> [The task]:
Rewrite the data below, putting "Goal" wherever "Instruction" appears and keeping everything else the same.

> [Data to process]:

-- begin --

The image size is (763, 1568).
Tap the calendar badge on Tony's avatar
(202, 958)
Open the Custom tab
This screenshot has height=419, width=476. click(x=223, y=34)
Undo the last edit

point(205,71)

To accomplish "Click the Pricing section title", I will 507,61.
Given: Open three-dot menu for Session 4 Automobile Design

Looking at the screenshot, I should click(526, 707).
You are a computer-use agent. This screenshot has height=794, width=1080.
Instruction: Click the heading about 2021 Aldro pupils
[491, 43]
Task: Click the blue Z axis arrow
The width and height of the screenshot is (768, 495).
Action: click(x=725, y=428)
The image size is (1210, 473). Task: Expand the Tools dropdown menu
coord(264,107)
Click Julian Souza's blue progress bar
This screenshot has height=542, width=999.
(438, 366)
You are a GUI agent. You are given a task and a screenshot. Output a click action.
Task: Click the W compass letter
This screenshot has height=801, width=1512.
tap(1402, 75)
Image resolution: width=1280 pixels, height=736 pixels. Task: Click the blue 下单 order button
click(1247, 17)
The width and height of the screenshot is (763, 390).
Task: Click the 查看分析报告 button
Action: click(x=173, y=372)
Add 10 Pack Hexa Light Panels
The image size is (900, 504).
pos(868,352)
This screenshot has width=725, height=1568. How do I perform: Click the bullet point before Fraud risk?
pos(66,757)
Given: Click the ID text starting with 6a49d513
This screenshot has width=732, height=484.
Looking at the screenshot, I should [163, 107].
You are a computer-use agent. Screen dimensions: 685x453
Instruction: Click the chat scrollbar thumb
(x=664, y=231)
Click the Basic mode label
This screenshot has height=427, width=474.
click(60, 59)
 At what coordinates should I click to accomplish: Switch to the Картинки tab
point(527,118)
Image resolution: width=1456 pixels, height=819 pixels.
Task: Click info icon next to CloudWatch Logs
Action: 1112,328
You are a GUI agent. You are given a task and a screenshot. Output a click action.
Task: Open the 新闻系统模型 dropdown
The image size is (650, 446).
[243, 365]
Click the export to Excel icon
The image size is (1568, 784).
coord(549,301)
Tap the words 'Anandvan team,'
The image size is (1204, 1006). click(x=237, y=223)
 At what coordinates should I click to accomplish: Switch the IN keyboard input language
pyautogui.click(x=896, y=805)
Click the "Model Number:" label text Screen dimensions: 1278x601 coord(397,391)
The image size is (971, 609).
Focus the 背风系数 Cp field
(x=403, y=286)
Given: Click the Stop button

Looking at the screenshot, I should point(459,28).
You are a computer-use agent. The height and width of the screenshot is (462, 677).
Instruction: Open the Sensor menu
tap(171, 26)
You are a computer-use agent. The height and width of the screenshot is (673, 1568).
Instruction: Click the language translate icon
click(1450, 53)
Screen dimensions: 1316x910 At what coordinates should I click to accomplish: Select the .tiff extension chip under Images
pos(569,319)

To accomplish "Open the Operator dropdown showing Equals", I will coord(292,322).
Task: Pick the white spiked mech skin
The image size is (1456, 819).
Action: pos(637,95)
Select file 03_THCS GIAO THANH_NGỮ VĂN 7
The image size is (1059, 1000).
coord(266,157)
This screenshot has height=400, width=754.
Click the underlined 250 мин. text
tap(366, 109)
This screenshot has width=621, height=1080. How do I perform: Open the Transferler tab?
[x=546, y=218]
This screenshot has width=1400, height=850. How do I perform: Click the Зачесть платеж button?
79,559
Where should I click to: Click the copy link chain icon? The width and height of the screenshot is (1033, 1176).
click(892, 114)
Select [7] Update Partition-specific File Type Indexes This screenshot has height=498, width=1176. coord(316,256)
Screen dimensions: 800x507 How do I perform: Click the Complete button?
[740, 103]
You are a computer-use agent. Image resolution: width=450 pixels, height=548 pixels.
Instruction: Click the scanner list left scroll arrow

-- end --

> [Result for this task]:
The image size is (763, 1568).
Tap the calendar badge on Tony's avatar
(202, 958)
Open the Custom tab
This screenshot has height=419, width=476. click(x=223, y=34)
Undo the last edit

point(205,71)

To accomplish "Click the Pricing section title", I will 507,61.
Given: Open three-dot menu for Session 4 Automobile Design

Looking at the screenshot, I should click(526, 707).
You are a computer-use agent. This screenshot has height=794, width=1080.
Goal: Click the heading about 2021 Aldro pupils
[491, 43]
Task: Click the blue Z axis arrow
The width and height of the screenshot is (768, 495).
Action: click(x=725, y=428)
The image size is (1210, 473). Task: Expand the Tools dropdown menu
coord(264,107)
Click Julian Souza's blue progress bar
This screenshot has height=542, width=999.
(438, 366)
You are a GUI agent. You are given a task and a screenshot. Output a click action.
Task: Click the W compass letter
This screenshot has height=801, width=1512.
tap(1402, 75)
Image resolution: width=1280 pixels, height=736 pixels. Task: Click the blue 下单 order button
click(1247, 17)
The width and height of the screenshot is (763, 390).
Task: Click the 查看分析报告 button
Action: click(x=173, y=372)
Add 10 Pack Hexa Light Panels
The image size is (900, 504).
pos(868,352)
This screenshot has width=725, height=1568. How do I perform: Click the bullet point before Fraud risk?
pos(66,757)
Given: Click the ID text starting with 6a49d513
This screenshot has width=732, height=484.
Looking at the screenshot, I should [163, 107].
You are a computer-use agent. Screen dimensions: 685x453
Goal: Click the chat scrollbar thumb
(x=664, y=231)
Click the Basic mode label
This screenshot has height=427, width=474.
click(60, 59)
 At what coordinates should I click to accomplish: Switch to the Картинки tab
point(527,118)
Image resolution: width=1456 pixels, height=819 pixels.
Task: Click info icon next to CloudWatch Logs
Action: 1112,328
You are a GUI agent. You are given a task and a screenshot. Output a click action.
Task: Open the 新闻系统模型 dropdown
The image size is (650, 446).
[243, 365]
Click the export to Excel icon
The image size is (1568, 784).
coord(549,301)
Tap the words 'Anandvan team,'
The image size is (1204, 1006). click(x=237, y=223)
 At what coordinates should I click to accomplish: Switch the IN keyboard input language
pyautogui.click(x=896, y=805)
Click the "Model Number:" label text Screen dimensions: 1278x601 coord(397,391)
The image size is (971, 609).
Focus the 背风系数 Cp field
(x=403, y=286)
Given: Click the Stop button

Looking at the screenshot, I should point(459,28).
You are a computer-use agent. The height and width of the screenshot is (462, 677).
Goal: Open the Sensor menu
tap(171, 26)
You are a computer-use agent. The height and width of the screenshot is (673, 1568).
Goal: Click the language translate icon
click(1450, 53)
Screen dimensions: 1316x910 At what coordinates should I click to accomplish: Select the .tiff extension chip under Images
pos(569,319)

To accomplish "Open the Operator dropdown showing Equals", I will coord(292,322).
Task: Pick the white spiked mech skin
The image size is (1456, 819).
Action: pos(637,95)
Select file 03_THCS GIAO THANH_NGỮ VĂN 7
The image size is (1059, 1000).
coord(266,157)
This screenshot has height=400, width=754.
Click the underlined 250 мин. text
tap(366, 109)
This screenshot has width=621, height=1080. How do I perform: Open the Transferler tab?
[x=546, y=218]
This screenshot has width=1400, height=850. How do I perform: Click the Зачесть платеж button?
79,559
Where should I click to: Click the copy link chain icon? The width and height of the screenshot is (1033, 1176).
click(892, 114)
Select [7] Update Partition-specific File Type Indexes This screenshot has height=498, width=1176. coord(316,256)
Screen dimensions: 800x507 How do I perform: Click the Complete button?
[740, 103]
You are a computer-use agent. Image resolution: width=450 pixels, height=548 pixels.
Goal: Click the scanner list left scroll arrow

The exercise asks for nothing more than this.